Form 8-K

 

 

UNITED STATES

SECURITIES AND EXCHANGE COMMISSION

Washington, D.C. 20549

 

 

FORM 8-K

 

 

CURRENT REPORT

Pursuant to Section 13 or 15(d)

of the Securities Exchange Act of 1934

Date of Report (Date of earliest event reported): December 9, 2015

 

 

CSX CORPORATION

(Exact name of registrant as specified in its charter)

 

 

 

Virginia   1-08022   62-1051971

(State or other jurisdiction

of incorporation)

 

(Commission

File Number)

 

(I.R.S. Employer

Identification No.)

 

500 Water Street, 15th Floor, Jacksonville, Florida   32202
(Address of principal executive offices)   (Zip Code)
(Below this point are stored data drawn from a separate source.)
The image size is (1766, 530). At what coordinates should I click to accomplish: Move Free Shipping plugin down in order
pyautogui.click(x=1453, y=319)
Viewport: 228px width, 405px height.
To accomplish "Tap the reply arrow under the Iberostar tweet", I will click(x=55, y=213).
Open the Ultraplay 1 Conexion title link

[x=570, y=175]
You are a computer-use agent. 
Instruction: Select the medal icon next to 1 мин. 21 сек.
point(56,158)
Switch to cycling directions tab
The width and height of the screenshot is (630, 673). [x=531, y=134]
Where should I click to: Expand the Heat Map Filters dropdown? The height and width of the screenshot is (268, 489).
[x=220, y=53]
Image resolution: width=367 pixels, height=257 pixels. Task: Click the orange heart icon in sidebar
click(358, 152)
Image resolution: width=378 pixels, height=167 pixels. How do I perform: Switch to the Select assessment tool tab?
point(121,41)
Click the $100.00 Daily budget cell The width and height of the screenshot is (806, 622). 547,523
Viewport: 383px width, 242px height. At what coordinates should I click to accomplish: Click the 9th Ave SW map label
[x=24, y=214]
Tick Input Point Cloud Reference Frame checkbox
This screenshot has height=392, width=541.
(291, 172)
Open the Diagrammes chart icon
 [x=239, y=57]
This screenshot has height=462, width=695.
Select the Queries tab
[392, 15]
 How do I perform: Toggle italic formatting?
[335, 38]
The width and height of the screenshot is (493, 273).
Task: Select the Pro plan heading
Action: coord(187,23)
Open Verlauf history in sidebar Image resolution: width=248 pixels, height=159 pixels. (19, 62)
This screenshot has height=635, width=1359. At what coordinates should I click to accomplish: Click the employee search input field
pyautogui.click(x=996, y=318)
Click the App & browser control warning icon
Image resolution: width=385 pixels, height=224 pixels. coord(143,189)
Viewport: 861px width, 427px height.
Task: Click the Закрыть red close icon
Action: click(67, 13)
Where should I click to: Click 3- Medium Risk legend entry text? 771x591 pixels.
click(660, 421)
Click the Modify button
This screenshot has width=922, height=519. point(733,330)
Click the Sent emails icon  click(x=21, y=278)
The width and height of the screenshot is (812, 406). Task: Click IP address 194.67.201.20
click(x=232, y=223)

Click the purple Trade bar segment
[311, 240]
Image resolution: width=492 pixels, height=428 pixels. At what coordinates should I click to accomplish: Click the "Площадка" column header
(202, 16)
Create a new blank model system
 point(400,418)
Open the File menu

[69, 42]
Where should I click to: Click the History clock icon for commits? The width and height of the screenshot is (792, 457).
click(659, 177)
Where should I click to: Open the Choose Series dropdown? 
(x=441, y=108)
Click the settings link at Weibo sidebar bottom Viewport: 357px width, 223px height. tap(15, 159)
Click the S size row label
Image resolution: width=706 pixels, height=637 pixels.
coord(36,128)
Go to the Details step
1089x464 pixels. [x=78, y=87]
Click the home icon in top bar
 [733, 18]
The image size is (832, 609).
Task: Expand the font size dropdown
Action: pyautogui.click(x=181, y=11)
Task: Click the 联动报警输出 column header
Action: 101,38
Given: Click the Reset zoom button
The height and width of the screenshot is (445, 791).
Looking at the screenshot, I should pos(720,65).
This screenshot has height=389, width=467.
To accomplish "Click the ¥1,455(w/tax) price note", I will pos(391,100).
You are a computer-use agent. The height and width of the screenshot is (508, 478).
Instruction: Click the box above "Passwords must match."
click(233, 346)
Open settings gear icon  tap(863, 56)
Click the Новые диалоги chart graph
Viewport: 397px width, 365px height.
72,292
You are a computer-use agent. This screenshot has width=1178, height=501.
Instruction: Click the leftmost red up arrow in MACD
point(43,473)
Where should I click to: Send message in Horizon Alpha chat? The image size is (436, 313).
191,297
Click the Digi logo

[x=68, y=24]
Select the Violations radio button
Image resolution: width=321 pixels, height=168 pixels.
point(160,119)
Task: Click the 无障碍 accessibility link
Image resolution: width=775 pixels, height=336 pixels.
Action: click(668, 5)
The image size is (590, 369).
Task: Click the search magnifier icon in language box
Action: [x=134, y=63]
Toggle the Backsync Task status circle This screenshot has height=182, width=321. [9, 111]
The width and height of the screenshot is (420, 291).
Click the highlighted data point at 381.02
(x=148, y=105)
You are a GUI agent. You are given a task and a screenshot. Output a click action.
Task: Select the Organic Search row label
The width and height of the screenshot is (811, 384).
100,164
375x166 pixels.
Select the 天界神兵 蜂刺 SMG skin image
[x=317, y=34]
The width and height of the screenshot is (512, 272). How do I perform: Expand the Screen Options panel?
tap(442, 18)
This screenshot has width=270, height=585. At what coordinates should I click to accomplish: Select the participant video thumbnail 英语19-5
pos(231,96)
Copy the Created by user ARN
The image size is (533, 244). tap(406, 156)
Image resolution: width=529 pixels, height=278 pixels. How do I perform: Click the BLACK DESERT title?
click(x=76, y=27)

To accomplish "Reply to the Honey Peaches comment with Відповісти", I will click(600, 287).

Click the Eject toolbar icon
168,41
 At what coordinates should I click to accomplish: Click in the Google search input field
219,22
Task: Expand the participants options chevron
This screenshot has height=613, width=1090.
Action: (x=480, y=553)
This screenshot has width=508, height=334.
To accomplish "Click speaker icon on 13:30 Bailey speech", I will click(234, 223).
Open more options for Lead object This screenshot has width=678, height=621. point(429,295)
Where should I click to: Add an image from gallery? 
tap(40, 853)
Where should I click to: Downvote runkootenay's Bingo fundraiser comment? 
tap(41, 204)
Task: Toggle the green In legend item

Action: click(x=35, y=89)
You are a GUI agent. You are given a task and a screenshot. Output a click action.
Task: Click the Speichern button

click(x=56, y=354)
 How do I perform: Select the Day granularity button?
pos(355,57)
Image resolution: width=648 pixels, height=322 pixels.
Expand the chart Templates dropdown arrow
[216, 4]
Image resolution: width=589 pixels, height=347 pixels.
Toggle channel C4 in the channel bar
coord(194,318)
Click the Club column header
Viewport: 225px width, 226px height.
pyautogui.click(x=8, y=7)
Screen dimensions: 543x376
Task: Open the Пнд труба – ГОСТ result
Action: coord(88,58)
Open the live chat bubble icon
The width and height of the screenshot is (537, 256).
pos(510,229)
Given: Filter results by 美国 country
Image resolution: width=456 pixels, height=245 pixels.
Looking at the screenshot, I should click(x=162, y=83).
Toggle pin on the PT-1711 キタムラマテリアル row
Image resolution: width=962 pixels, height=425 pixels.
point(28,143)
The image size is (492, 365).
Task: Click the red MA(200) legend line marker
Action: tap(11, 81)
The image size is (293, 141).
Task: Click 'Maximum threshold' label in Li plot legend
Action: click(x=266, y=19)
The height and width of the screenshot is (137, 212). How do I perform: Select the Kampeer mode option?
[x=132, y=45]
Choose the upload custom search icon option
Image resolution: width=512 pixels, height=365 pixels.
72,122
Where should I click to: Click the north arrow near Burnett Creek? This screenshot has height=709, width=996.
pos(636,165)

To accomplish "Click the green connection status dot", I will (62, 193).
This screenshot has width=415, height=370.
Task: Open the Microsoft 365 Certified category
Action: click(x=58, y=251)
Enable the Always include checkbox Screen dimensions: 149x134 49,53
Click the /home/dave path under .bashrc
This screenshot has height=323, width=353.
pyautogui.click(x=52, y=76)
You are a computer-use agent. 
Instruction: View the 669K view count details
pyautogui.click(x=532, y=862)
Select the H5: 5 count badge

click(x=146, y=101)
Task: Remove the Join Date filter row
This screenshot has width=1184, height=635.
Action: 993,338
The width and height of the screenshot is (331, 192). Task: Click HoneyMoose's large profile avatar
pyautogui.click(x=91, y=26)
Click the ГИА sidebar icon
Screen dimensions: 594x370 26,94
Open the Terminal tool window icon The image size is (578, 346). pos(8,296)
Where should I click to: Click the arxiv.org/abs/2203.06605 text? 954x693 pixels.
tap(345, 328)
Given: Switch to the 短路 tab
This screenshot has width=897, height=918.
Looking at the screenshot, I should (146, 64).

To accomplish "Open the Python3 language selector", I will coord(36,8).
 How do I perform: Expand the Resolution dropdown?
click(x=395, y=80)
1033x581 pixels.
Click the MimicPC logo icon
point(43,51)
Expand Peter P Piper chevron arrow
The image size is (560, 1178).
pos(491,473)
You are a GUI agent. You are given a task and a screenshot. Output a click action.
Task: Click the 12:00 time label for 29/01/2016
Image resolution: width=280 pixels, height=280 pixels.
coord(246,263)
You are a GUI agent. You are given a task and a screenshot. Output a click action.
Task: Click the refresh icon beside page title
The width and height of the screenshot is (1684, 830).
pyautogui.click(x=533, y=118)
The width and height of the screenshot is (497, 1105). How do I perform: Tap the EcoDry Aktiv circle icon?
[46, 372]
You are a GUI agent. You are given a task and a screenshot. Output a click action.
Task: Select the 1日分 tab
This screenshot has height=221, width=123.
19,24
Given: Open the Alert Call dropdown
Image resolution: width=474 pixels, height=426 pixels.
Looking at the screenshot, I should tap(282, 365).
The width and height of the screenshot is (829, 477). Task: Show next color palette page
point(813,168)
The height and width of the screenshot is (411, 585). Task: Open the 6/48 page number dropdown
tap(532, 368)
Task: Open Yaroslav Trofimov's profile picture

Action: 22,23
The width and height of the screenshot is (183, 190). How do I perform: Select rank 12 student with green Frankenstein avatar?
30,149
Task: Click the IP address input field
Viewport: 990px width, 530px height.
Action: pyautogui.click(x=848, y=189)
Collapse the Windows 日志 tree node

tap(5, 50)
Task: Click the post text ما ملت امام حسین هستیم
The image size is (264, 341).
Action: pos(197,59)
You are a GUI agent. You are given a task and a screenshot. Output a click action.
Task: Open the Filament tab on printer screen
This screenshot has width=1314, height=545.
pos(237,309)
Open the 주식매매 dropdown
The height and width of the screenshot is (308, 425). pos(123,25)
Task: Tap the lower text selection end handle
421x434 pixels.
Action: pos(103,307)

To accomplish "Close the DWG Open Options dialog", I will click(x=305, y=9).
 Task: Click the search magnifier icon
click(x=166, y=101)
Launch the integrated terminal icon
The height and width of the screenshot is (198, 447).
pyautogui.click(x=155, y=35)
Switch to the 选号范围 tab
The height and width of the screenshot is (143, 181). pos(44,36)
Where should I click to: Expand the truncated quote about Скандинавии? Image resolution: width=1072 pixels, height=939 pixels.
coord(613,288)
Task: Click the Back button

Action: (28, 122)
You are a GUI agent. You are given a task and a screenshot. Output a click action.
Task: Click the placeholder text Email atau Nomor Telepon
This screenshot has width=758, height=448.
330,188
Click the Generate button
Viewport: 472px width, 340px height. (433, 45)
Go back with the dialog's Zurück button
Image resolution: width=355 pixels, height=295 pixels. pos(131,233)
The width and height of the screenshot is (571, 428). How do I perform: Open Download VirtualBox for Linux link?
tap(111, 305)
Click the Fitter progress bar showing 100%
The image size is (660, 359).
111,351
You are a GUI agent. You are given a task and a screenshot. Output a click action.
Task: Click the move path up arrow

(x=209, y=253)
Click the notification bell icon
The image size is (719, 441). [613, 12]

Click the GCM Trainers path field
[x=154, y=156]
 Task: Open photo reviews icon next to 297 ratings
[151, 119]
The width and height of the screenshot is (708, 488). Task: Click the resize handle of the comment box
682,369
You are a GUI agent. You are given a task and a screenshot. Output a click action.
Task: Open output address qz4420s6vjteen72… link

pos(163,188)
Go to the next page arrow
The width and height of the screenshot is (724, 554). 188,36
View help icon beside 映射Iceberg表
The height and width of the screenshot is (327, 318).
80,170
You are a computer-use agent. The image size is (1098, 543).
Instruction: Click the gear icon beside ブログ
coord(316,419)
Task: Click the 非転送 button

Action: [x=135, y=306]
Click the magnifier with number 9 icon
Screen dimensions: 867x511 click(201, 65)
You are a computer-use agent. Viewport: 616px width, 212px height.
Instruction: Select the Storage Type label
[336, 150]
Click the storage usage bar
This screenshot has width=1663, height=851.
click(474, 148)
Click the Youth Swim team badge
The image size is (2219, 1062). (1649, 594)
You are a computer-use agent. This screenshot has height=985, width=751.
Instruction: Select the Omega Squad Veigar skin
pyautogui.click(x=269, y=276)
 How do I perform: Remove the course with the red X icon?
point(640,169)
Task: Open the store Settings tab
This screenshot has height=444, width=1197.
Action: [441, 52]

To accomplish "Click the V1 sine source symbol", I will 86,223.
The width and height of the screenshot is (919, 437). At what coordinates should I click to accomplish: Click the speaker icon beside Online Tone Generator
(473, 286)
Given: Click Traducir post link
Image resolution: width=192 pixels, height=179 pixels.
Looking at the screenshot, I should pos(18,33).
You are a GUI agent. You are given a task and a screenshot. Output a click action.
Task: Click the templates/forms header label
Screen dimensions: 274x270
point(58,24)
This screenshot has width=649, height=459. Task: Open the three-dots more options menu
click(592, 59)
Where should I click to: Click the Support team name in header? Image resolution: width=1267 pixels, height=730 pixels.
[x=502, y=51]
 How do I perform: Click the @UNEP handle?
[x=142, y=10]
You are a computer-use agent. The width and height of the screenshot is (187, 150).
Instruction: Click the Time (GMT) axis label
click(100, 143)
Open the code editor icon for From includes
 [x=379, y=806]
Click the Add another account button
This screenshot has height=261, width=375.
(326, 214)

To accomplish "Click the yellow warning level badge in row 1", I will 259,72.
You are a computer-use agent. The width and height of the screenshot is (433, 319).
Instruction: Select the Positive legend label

Registrant’s telephone number, including area code: (904) 359-3200

(Former name or former address, if changed since last report.)

 

 

Check the appropriate box below if the Form 8-K filing is intended to simultaneously satisfy the filing obligation of the registrant under any of the following provisions:

 

¨ Written communications pursuant to Rule 425 under the Securities Act (17 CFR 230.425)

 

¨ Soliciting material pursuant to Rule 14a-12 under the Exchange Act (17 CFR 240.14a-12)

 

¨ Pre-commencement communications pursuant to Rule 14d-2(b) under the Exchange Act (17 CFR 240.14d-2(b))

 

¨ Pre-commencement communications pursuant to Rule 13e-4(c) under the Exchange Act (17 CFR 240.13e-4(c))

 

 

 


Item 3.01. Notice of Delisting or Failure to Satisfy a Continued Listing Rule or Standard; Transfer of Listing.

On December 9, 2015, CSX Corporation (the “Company”) provided written notice to the New York Stock Exchange (“NYSE”) that it intends to voluntarily withdraw its common stock, $1 par value per share (“Common Stock”), from the NYSE at the close of trading on December 21, 2015 and intends to transfer the listing of its Common Stock to The Nasdaq Global Select Market (“Nasdaq”) effective as of the opening of trading on December 22, 2015. The Company’s Common Stock has been approved for listing on Nasdaq and will continue to trade under the stock symbol “CSX”.

A copy of the press release issued by the Company announcing the transfer to Nasdaq is attached hereto as Exhibit 99.1 and is incorporated herein by reference.

 

Item 9.01. Financial Statements and Exhibits.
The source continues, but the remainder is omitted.